__EXCERPTED RECORDS__:
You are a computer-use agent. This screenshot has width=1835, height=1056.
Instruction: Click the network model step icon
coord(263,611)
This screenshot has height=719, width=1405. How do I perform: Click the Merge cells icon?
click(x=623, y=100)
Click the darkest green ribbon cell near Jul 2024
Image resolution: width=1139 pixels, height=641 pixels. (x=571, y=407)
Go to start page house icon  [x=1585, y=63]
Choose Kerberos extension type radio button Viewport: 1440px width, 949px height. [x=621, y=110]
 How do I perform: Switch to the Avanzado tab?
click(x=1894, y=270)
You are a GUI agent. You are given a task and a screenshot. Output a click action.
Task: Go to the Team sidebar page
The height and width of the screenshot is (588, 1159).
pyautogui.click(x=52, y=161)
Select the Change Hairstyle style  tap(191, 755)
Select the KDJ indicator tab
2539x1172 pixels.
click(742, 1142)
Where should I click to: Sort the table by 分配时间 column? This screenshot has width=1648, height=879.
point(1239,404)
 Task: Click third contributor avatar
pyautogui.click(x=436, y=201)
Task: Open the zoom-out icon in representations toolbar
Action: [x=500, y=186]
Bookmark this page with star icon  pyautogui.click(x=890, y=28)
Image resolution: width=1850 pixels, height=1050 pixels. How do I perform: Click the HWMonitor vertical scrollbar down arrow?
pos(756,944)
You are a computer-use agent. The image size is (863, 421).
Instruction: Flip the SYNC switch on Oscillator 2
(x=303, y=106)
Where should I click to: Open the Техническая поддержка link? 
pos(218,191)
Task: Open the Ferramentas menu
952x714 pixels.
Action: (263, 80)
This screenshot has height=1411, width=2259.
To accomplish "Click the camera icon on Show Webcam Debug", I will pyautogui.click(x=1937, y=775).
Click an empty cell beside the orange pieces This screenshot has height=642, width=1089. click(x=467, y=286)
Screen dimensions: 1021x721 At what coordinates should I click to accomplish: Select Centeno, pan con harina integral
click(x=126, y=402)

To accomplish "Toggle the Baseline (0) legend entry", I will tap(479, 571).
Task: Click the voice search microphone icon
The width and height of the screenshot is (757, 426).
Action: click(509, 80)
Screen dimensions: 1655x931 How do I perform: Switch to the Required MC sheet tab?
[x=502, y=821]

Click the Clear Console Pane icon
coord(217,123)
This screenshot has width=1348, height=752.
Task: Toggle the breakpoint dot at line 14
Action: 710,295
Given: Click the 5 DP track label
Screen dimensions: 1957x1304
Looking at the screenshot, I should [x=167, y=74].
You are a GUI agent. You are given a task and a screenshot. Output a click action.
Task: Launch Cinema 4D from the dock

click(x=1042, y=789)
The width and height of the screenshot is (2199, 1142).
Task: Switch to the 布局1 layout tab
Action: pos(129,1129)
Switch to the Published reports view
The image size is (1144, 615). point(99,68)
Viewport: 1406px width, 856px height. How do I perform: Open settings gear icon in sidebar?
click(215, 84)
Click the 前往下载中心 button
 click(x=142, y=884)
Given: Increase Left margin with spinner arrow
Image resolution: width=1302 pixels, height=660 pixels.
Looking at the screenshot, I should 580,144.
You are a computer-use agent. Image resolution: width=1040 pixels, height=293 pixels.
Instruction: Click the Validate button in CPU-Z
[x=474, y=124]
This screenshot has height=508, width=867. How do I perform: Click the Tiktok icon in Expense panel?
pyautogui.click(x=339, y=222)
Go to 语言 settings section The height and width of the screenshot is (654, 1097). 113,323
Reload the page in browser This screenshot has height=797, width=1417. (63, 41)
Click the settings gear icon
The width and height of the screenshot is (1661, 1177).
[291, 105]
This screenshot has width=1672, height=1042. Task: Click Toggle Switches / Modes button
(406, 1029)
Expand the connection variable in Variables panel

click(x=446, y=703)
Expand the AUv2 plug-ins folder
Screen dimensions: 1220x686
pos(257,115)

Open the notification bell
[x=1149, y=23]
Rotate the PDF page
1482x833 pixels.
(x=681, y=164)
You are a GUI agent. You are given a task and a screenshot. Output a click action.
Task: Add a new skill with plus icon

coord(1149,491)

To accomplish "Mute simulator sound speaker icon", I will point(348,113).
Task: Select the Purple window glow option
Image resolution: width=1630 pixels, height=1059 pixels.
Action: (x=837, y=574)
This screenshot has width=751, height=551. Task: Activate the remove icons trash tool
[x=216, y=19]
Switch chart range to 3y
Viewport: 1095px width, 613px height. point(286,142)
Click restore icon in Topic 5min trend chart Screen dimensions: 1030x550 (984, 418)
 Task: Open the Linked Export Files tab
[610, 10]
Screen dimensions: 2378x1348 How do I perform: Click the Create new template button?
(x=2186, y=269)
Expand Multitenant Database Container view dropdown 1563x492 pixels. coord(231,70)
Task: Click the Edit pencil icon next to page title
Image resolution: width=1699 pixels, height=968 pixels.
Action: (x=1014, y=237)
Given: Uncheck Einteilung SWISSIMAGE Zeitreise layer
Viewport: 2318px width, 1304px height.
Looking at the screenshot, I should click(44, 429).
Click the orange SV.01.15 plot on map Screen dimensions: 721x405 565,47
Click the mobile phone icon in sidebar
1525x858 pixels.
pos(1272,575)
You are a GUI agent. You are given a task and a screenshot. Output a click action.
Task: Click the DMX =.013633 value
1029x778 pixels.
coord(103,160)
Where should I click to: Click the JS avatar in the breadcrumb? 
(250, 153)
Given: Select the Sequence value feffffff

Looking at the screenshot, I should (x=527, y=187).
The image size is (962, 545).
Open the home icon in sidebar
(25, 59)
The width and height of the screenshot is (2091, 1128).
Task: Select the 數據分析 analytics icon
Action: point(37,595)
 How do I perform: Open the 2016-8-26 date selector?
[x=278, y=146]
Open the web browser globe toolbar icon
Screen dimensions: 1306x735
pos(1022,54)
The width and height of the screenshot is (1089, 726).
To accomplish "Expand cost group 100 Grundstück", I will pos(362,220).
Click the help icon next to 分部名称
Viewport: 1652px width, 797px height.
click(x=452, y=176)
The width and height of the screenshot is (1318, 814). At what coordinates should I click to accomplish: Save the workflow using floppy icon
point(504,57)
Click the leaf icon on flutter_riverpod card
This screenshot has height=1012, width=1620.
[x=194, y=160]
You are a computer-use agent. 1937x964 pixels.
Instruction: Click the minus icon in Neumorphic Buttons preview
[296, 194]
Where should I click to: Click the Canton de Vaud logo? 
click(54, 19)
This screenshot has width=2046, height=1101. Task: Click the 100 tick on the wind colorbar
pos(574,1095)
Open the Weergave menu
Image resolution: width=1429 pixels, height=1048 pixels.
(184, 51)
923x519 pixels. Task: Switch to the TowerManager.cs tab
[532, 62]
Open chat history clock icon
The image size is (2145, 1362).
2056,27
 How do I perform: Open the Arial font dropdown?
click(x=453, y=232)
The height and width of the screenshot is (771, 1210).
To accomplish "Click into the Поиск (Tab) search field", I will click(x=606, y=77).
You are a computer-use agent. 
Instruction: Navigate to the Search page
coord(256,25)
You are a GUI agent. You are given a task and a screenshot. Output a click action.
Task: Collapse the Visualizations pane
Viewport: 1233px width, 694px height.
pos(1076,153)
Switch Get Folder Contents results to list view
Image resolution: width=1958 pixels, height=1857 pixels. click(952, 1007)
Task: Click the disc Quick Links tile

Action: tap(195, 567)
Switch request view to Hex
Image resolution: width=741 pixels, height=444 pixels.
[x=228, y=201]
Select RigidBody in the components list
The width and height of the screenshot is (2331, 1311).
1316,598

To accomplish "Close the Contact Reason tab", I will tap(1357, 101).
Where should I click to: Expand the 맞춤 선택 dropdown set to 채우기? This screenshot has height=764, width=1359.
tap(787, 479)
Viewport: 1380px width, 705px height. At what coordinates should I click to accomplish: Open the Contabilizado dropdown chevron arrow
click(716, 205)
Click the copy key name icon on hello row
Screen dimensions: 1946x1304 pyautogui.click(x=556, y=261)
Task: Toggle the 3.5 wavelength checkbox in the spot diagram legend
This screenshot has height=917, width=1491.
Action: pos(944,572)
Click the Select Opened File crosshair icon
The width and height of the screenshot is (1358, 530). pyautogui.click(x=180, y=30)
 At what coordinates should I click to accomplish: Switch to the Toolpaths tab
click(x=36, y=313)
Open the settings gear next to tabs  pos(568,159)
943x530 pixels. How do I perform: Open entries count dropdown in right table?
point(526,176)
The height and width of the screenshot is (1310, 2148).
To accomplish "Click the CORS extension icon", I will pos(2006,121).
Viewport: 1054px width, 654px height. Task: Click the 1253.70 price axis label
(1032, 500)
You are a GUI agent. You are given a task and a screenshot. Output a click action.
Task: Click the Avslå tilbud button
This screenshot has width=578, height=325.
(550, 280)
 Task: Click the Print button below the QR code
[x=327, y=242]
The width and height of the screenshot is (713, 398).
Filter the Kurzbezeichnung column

__HOW TO COMPLETE THIS TASK__:
Please copy each line of the records above that holds the word "menu".

__TASK OUTPUT__:
Task: Open the Ferramentas menu
Open the Weergave menu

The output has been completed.